'Conference table'
2003
Voices, amplified by microphones, cause the conference table to move. The pigment on the tabletop, which initially is neatly divided into three colors, also starts to vibrate and to shift. Behind the table, there is a representation of a monstrous tongue. When you look at the work, an infernal machine seems to be in action, which affects all senses. It is sculptural (the table), kinetic (the vibrations), sensual (the colorful pigments and the tongue) auditive and manipulative because the voice-over can be performed by the viewers. Do the table and the microphones induce the visitors to raise their voice – which causes vibrations so that everything starts moving – or is it the picture of the tongue which entices into producing sound and causing earthquakes? Or is it language itself, which materializes and dominates everything? With Yugoslavian tragedy in mind, the work seems to become obvious. But is this really true? Do the contrasting pigments on the table induce violence? The louder the voice, the more vigorous the movement, it can only be stopped by another voice which shouts down the first one.
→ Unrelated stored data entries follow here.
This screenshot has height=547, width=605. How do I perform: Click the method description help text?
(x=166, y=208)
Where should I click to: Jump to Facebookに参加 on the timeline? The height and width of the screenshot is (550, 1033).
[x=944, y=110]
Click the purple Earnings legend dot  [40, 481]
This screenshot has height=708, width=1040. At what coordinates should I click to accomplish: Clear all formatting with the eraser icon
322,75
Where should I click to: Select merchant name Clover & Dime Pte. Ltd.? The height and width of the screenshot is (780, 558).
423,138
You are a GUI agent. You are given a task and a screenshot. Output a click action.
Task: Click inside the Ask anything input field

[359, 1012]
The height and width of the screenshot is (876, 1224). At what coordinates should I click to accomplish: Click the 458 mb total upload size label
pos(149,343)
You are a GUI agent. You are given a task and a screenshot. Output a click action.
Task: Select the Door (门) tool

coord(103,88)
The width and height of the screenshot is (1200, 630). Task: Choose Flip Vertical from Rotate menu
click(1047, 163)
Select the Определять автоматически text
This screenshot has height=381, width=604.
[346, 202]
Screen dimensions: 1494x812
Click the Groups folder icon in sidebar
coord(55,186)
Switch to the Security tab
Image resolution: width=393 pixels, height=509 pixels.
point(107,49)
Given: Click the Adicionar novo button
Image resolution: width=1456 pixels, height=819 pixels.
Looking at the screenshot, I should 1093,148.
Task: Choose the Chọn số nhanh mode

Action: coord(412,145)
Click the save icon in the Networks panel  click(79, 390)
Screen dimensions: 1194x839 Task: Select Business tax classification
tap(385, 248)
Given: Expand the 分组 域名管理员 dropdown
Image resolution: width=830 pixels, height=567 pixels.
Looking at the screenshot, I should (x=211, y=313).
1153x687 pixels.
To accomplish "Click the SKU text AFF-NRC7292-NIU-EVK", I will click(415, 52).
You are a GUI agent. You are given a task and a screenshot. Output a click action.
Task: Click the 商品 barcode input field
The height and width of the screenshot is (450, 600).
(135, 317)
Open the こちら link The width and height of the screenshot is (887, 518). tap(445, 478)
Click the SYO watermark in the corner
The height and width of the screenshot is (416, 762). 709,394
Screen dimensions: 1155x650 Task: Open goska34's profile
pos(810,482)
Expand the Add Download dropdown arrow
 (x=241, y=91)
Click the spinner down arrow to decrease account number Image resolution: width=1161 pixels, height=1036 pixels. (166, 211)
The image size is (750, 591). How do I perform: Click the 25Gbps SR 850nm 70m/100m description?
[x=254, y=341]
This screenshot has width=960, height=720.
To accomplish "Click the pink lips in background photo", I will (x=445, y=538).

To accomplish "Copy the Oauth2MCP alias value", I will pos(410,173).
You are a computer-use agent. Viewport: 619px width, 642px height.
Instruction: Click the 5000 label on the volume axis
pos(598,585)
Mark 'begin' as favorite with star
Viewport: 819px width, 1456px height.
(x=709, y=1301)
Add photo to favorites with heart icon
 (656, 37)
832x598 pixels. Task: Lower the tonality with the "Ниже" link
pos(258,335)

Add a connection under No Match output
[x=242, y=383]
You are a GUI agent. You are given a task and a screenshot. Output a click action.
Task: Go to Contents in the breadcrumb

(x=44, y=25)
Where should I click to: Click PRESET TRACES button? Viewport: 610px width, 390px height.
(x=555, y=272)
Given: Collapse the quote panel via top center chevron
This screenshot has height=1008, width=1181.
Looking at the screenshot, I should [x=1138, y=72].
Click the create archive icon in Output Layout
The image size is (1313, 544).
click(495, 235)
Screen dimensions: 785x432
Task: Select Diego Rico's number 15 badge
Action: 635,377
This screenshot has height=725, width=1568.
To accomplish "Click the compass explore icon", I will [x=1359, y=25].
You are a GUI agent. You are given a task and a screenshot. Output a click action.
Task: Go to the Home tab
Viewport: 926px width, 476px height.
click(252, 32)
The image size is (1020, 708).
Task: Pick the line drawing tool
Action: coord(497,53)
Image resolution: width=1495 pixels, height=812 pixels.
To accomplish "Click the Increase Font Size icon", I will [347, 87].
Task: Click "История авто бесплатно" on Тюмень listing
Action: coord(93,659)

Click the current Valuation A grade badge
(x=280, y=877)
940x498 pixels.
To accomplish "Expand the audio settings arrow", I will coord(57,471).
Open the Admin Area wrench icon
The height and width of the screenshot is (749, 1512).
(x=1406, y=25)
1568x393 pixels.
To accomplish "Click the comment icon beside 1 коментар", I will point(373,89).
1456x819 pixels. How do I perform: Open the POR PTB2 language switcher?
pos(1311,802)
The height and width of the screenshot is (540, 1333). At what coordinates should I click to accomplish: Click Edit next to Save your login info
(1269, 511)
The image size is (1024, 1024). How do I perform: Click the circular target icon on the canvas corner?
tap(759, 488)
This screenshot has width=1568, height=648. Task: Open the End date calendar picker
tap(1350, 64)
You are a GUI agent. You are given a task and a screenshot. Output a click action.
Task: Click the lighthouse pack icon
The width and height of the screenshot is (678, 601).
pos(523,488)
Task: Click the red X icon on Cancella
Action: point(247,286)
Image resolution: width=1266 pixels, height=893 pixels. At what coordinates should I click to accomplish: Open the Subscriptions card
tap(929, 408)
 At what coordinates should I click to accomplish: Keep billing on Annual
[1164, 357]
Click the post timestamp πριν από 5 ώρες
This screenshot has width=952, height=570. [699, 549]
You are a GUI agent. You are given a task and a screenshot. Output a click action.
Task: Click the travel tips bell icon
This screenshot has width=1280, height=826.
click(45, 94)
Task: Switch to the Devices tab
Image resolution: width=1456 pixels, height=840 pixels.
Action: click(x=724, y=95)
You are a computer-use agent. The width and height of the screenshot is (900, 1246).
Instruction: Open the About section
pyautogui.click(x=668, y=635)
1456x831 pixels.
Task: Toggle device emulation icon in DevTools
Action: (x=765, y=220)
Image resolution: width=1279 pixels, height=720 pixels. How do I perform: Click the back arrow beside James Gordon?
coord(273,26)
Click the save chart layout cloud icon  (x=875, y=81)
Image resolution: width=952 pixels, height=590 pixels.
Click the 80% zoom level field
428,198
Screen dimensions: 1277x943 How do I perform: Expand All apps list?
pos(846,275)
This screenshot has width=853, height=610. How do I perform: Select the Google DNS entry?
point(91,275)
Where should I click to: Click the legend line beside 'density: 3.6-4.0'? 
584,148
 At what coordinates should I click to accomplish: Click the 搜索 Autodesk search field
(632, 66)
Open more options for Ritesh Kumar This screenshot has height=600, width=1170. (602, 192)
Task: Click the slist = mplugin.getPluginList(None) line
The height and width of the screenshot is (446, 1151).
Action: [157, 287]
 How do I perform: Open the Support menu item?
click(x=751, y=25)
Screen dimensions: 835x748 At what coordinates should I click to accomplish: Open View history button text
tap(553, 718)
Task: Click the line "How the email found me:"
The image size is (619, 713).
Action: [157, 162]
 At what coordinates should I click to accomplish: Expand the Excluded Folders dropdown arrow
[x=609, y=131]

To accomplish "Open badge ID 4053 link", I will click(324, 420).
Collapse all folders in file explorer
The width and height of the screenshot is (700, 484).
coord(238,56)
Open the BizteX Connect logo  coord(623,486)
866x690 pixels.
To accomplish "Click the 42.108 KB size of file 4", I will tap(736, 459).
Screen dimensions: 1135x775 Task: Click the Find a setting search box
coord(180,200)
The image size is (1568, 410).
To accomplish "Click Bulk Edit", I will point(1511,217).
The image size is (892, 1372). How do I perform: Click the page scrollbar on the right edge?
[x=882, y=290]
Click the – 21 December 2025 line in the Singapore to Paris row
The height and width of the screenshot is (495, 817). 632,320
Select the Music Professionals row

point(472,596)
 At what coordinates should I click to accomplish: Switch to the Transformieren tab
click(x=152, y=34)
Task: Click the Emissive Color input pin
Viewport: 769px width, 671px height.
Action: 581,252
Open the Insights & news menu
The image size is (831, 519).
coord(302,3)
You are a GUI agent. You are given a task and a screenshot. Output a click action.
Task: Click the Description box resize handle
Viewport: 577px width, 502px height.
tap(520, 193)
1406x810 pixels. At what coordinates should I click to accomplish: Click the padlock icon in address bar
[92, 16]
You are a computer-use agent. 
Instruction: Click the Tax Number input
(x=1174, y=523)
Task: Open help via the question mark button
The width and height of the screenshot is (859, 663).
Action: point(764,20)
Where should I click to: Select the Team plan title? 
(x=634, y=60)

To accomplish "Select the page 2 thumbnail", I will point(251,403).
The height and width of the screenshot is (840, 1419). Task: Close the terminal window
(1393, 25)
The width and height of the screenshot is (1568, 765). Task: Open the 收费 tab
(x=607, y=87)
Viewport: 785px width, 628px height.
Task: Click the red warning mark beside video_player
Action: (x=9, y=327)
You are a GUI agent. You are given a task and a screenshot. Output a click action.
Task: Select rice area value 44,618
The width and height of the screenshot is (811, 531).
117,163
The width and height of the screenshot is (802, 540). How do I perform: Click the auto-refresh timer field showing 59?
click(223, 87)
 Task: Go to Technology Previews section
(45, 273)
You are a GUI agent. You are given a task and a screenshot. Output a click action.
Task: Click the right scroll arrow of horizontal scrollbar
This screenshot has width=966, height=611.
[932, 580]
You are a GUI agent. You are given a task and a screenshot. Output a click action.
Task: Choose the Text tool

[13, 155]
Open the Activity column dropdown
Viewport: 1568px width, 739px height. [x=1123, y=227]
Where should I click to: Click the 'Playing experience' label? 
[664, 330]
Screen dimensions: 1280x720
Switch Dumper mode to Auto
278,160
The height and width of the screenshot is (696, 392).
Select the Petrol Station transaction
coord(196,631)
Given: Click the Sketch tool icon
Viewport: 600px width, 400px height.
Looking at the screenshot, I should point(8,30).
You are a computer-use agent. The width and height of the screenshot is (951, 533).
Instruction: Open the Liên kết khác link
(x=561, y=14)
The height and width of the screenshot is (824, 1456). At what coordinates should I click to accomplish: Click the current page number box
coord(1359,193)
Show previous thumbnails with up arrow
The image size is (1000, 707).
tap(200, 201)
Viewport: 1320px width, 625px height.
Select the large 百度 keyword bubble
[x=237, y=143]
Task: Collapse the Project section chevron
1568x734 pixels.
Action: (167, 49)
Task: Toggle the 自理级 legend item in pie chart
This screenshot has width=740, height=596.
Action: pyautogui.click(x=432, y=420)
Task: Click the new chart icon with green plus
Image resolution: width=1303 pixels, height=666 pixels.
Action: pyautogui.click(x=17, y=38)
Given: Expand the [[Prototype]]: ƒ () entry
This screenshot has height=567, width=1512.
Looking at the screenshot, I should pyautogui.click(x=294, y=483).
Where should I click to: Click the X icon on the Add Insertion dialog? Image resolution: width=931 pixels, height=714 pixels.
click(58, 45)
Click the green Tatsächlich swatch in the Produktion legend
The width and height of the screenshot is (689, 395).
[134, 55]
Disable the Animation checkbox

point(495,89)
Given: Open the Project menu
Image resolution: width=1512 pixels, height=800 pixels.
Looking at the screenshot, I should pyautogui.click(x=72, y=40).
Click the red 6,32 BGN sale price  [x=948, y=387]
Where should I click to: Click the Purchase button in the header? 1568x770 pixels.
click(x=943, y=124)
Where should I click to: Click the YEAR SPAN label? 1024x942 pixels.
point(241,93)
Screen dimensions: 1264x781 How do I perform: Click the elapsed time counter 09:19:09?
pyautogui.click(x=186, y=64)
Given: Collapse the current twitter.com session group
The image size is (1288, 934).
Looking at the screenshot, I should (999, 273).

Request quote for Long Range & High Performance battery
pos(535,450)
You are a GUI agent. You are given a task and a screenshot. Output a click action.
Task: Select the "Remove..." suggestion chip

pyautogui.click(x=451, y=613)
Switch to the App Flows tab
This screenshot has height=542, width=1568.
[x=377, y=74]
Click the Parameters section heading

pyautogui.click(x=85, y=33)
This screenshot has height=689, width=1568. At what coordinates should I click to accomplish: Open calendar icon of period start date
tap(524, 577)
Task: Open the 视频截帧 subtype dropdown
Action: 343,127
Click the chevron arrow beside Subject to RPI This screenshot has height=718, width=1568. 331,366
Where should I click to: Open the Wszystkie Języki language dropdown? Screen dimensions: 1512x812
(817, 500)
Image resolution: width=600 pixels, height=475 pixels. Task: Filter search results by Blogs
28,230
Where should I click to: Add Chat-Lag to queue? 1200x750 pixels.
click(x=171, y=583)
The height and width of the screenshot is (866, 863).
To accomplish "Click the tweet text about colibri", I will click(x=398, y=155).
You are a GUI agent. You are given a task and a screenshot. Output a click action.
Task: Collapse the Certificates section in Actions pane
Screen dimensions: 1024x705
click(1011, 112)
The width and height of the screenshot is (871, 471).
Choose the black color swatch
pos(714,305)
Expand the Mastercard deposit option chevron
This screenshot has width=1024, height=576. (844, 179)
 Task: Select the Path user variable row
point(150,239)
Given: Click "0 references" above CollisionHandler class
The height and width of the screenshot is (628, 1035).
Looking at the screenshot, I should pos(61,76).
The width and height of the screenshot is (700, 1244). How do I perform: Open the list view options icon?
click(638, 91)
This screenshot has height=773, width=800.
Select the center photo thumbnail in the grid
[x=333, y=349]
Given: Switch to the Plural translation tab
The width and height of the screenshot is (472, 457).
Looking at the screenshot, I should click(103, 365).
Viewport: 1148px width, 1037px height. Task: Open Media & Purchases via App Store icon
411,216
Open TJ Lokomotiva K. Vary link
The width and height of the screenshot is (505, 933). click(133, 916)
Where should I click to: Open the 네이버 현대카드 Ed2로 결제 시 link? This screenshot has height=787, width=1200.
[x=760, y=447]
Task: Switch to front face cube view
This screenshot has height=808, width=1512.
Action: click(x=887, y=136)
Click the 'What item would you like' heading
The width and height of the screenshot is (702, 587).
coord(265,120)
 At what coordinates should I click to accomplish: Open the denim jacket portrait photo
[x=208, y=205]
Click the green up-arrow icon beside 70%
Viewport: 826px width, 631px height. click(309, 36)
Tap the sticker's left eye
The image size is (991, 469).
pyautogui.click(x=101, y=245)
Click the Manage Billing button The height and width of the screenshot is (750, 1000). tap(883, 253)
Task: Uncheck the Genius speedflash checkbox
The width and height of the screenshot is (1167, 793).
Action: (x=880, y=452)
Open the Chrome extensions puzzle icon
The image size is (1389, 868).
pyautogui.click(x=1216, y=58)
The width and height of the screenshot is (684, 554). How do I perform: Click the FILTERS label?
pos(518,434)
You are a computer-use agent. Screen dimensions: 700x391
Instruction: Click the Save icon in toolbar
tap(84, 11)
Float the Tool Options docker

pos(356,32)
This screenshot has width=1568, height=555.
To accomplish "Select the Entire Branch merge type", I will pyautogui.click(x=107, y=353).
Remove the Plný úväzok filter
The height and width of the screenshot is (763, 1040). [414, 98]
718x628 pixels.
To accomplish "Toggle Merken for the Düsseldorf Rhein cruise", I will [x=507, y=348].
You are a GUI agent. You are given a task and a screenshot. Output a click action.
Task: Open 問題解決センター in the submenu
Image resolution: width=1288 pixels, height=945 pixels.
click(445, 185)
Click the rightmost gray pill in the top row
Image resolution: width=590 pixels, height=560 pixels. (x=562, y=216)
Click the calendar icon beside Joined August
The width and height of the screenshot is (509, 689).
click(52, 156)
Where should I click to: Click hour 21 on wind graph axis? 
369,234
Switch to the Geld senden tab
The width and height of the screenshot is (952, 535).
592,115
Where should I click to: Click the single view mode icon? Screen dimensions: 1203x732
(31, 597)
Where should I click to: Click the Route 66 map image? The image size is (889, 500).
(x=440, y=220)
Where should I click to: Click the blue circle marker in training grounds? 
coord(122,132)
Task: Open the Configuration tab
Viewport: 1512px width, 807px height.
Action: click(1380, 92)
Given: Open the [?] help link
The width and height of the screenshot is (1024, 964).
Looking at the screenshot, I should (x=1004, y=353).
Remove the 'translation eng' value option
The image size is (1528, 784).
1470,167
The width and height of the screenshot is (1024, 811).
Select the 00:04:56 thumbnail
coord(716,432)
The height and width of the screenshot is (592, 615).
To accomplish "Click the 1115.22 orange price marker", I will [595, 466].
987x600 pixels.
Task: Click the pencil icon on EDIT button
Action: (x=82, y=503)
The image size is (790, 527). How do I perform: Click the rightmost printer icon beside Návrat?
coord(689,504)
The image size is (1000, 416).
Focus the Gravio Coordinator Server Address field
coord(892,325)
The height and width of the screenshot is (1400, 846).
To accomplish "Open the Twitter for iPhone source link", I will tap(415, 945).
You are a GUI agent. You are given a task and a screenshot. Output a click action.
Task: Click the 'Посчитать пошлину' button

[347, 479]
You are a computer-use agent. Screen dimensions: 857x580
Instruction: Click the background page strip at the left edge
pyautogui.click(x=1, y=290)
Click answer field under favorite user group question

Is it then perhaps the threatening noise of propaganda and demagogy, driven by blind ambition and personal power madness, which sets the masses into motion? What is decided at the conference table? Are war plans being concocted or is it a peace conference? Or are they all just appearances? Who is manipulating who? Once the voices start to talk, a blind dynamism seems to burst out which cannot be stopped. The sound can become even more threatening and evolve into a climax. No initial reasons can be clearly indicated and the result is even less obvious. The tragedy of history is externalized in an obsessive way in this conference, with the ingredients nationalism, territorial lust for power and absurd coincidence. The work emphatically refers to a dramatic political context from a recent past. But the reference as such is very fortuitous. Imagination and reality overlap.